Living in a post-9/11 world as a neurodivergent Muslim Polish-Arab teenager isn’t easy.

Notes:

(See the end of the work for notes.)

Work Text:

BEFORE 

Abed’s earliest memories are of his parents yelling about him, trying to figure out what’s wrong with him, blaming each other. He thinks it might stop when his mom leaves, but his dad just starts asking him directly, instead, what is wrong with you, Abed, why are you like this, Abed, why are you doing this to me, Abed.

It’s not much better when he starts school, because the kids there don’t even bother to ask what’s wrong with him, they just tell him directly: you’re weird, you’re dumb, you have no friends, and Abed’s not even sure if he’s allowed to be upset about that, because they’re probably right, they’re just telling the truth. They laugh at him when he taps or flaps too much, and after the first time he falls down screaming on the floor, the parent-teacher conferences start, and he learns that he has no one on his side.

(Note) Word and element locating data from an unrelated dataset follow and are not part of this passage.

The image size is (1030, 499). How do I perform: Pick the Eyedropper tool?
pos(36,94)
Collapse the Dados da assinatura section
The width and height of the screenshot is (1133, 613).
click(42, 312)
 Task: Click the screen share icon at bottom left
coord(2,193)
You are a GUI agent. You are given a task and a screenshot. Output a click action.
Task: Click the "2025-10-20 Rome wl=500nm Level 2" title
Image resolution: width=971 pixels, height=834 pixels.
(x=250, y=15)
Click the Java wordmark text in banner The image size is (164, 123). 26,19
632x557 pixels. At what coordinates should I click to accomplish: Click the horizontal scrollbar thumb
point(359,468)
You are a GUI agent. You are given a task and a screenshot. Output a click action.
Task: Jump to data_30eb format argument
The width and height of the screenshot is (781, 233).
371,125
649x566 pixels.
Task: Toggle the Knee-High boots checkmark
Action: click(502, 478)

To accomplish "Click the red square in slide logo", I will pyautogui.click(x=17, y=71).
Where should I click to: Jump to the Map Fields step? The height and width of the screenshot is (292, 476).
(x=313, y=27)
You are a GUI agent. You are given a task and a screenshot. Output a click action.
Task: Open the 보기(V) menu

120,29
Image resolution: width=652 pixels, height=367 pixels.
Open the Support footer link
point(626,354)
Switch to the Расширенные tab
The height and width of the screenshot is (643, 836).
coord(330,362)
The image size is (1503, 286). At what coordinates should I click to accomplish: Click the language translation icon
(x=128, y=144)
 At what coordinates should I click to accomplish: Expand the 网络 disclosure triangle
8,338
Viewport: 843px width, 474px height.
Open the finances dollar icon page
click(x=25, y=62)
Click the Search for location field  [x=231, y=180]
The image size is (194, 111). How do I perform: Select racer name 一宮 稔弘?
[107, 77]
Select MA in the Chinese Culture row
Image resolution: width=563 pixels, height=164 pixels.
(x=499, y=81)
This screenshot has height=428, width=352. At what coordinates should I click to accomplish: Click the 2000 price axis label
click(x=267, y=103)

That’s not entirely true, though, because he does know that his dad loves him. Despite everything, it’s Gobi Nadir who stays with him and cares for him, and it’s punctuated with a lot of frustration and misunderstanding, but he’s still always there, he still tucks Abed in every night and brings food home from the falafel stand and makes Abed a special meal on his birthday, whatever he wants, and every year Abed requests buttered noodles, and his dad rolls his eyes and then makes the best buttered noodles in the world.

All of it becomes routine, school and bullying and stims and meltdowns and teacher meetings and falafel and that feeling of not being heard, no matter how loud he shouts, which is how he learns to stop shouting. And in a way it’s good, because Abed loves routine, needs it, and even if it’s not an altogether pleasant existence, it’s a predictable one, and he finds comfort in that. He teaches himself tricks to cope with being shoved in a locker, gets used to running away when he’s being picked on. He turns into a pretty good runner.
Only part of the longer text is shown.